**Aufgabenstellung:**
Kannst du alle Einträge unten Zeile für Zeile wortgetreu und ohne jede Änderung wiederholen?

**Vorliegende Einträge:**
·····
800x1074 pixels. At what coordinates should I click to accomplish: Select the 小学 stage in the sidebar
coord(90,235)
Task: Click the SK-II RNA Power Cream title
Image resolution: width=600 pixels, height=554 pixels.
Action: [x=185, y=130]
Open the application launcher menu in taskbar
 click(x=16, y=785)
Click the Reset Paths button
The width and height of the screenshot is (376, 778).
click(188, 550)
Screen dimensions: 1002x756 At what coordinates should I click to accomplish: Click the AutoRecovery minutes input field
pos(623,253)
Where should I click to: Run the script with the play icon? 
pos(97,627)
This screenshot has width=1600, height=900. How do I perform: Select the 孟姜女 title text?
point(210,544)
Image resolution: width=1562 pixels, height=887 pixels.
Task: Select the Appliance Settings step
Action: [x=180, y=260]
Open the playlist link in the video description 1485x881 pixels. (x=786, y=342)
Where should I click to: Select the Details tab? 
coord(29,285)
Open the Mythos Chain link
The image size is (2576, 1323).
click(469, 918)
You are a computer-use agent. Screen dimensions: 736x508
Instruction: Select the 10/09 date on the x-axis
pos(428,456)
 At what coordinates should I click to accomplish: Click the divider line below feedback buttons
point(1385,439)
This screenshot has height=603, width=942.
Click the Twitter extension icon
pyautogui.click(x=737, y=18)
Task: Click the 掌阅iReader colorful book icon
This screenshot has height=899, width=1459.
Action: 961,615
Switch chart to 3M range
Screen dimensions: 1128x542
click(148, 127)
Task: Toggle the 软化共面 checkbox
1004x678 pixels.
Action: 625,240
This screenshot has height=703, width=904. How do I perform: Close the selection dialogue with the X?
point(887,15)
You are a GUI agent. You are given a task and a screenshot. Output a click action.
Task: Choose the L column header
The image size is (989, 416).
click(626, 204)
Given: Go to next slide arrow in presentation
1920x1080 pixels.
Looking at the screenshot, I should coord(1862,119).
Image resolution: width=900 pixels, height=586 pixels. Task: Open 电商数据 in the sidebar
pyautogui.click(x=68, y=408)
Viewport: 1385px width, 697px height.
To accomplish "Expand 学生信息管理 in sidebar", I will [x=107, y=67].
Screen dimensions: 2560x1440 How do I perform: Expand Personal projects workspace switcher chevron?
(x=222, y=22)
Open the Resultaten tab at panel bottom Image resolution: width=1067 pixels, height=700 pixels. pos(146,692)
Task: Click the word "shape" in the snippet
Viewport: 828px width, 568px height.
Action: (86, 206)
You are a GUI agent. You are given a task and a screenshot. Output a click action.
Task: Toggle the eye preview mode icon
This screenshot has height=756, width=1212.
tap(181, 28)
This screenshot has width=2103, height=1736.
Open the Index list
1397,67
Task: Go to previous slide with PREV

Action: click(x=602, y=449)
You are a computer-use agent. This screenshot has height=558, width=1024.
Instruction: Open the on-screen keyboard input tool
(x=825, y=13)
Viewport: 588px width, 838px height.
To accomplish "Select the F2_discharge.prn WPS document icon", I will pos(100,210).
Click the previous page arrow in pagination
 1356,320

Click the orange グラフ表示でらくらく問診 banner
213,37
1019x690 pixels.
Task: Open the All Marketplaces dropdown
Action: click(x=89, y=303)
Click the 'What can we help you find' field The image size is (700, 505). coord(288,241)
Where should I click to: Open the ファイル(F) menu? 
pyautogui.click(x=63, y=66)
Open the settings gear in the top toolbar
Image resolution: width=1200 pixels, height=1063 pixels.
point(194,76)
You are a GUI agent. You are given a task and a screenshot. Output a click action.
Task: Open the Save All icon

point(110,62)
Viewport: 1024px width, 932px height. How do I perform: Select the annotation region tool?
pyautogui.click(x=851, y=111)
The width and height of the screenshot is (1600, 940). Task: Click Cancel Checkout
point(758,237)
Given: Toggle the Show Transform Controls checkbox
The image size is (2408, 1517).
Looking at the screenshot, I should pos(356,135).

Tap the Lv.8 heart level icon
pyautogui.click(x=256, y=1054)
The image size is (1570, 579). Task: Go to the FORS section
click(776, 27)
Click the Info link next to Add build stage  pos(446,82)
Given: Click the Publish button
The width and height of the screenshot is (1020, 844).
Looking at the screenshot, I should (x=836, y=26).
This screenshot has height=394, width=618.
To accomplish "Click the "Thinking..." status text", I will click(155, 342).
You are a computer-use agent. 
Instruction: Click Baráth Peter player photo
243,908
·····
**Antwort zur Aufgabe:**
800x1074 pixels. At what coordinates should I click to accomplish: Select the 小学 stage in the sidebar
coord(90,235)
Task: Click the SK-II RNA Power Cream title
Image resolution: width=600 pixels, height=554 pixels.
Action: [x=185, y=130]
Open the application launcher menu in taskbar
 click(x=16, y=785)
Click the Reset Paths button
The width and height of the screenshot is (376, 778).
click(188, 550)
Screen dimensions: 1002x756 At what coordinates should I click to accomplish: Click the AutoRecovery minutes input field
pos(623,253)
Where should I click to: Run the script with the play icon? 
pos(97,627)
This screenshot has width=1600, height=900. How do I perform: Select the 孟姜女 title text?
point(210,544)
Image resolution: width=1562 pixels, height=887 pixels.
Task: Select the Appliance Settings step
Action: [x=180, y=260]
Open the playlist link in the video description 1485x881 pixels. (x=786, y=342)
Where should I click to: Select the Details tab? 
coord(29,285)
Open the Mythos Chain link
The image size is (2576, 1323).
click(469, 918)
You are a computer-use agent. Screen dimensions: 736x508
Instruction: Select the 10/09 date on the x-axis
pos(428,456)
 At what coordinates should I click to accomplish: Click the divider line below feedback buttons
point(1385,439)
This screenshot has height=603, width=942.
Click the Twitter extension icon
pyautogui.click(x=737, y=18)
Task: Click the 掌阅iReader colorful book icon
This screenshot has height=899, width=1459.
Action: 961,615
Switch chart to 3M range
Screen dimensions: 1128x542
click(148, 127)
Task: Toggle the 软化共面 checkbox
1004x678 pixels.
Action: 625,240
This screenshot has height=703, width=904. How do I perform: Close the selection dialogue with the X?
point(887,15)
You are a GUI agent. You are given a task and a screenshot. Output a click action.
Task: Choose the L column header
The image size is (989, 416).
click(626, 204)
Given: Go to next slide arrow in presentation
1920x1080 pixels.
Looking at the screenshot, I should coord(1862,119).
Image resolution: width=900 pixels, height=586 pixels. Task: Open 电商数据 in the sidebar
pyautogui.click(x=68, y=408)
Viewport: 1385px width, 697px height.
To accomplish "Expand 学生信息管理 in sidebar", I will [x=107, y=67].
Screen dimensions: 2560x1440 How do I perform: Expand Personal projects workspace switcher chevron?
(x=222, y=22)
Open the Resultaten tab at panel bottom Image resolution: width=1067 pixels, height=700 pixels. pos(146,692)
Task: Click the word "shape" in the snippet
Viewport: 828px width, 568px height.
Action: (86, 206)
You are a GUI agent. You are given a task and a screenshot. Output a click action.
Task: Toggle the eye preview mode icon
This screenshot has height=756, width=1212.
tap(181, 28)
This screenshot has width=2103, height=1736.
Open the Index list
1397,67
Task: Go to previous slide with PREV

Action: click(x=602, y=449)
You are a computer-use agent. This screenshot has height=558, width=1024.
Instruction: Open the on-screen keyboard input tool
(x=825, y=13)
Viewport: 588px width, 838px height.
To accomplish "Select the F2_discharge.prn WPS document icon", I will pos(100,210).
Click the previous page arrow in pagination
 1356,320

Click the orange グラフ表示でらくらく問診 banner
213,37
1019x690 pixels.
Task: Open the All Marketplaces dropdown
Action: click(x=89, y=303)
Click the 'What can we help you find' field The image size is (700, 505). coord(288,241)
Where should I click to: Open the ファイル(F) menu? 
pyautogui.click(x=63, y=66)
Open the settings gear in the top toolbar
Image resolution: width=1200 pixels, height=1063 pixels.
point(194,76)
You are a GUI agent. You are given a task and a screenshot. Output a click action.
Task: Open the Save All icon

point(110,62)
Viewport: 1024px width, 932px height. How do I perform: Select the annotation region tool?
pyautogui.click(x=851, y=111)
The width and height of the screenshot is (1600, 940). Task: Click Cancel Checkout
point(758,237)
Given: Toggle the Show Transform Controls checkbox
The image size is (2408, 1517).
Looking at the screenshot, I should pos(356,135).

Tap the Lv.8 heart level icon
pyautogui.click(x=256, y=1054)
The image size is (1570, 579). Task: Go to the FORS section
click(776, 27)
Click the Info link next to Add build stage  pos(446,82)
Given: Click the Publish button
The width and height of the screenshot is (1020, 844).
Looking at the screenshot, I should (x=836, y=26).
This screenshot has height=394, width=618.
To accomplish "Click the "Thinking..." status text", I will click(155, 342).
You are a computer-use agent. 
Instruction: Click Baráth Peter player photo
243,908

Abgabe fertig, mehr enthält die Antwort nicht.